The Hebrew Communists (קומוניסטים עברים, Komunistim Ivrim) were a short-lived political party in Mandatory Palestine and Israel.

==History==
In 1940 a group of friends led by Shmuel Ettinger left the Palestine Communist Party to form a new party named "Emet" (Truth), whose primary goal was the establishment of a Jewish state. In 1942, after the Palestine Communist Party was legalised, Ettinger's group rejoined it. However, their reunion was short-lived, and they left the party again a year later.
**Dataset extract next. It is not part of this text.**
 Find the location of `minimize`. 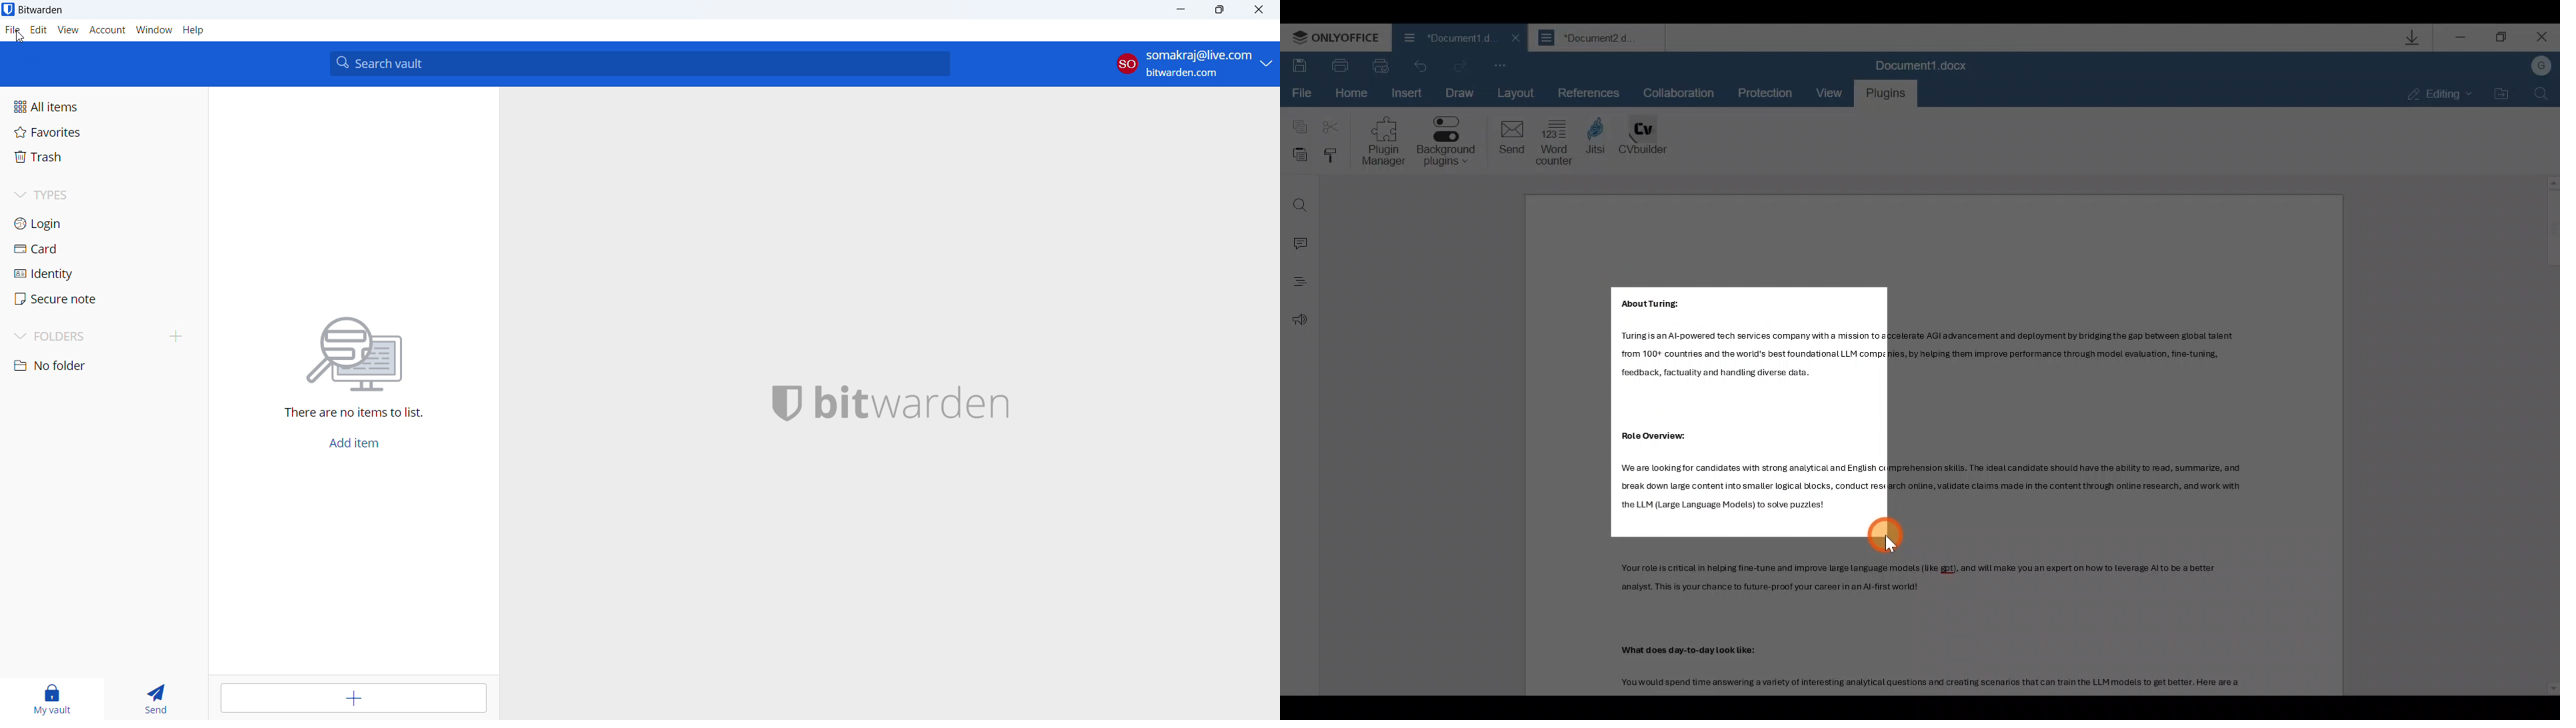

minimize is located at coordinates (1183, 9).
A new party, the Communist Education Association, was established in 1945. Growing to around 500 members, it was renamed the Communist Union of Palestine, before becoming the Hebrew Communist Party in June 1947. Later in the year the party was invited to merge into Mapam. However, the party remained independent and contested the January 1949 Constituent Assembly elections as part of the Maki-led "Communist and Independent List for Independence, Democracy and Peace", which won five seats.

In 1949 Maki adopted an anti-Zionist position. As a result, Hebrew Communists member Eliezer Preminger split from the Maki faction and created the Hebrew Communists faction on 8 June 1949. The faction ceased to exist again on 15 August 1949 when Preminger joined Mapam. In the same month, the party was dissolved, with a party convention resolution advising members to also join Mapam.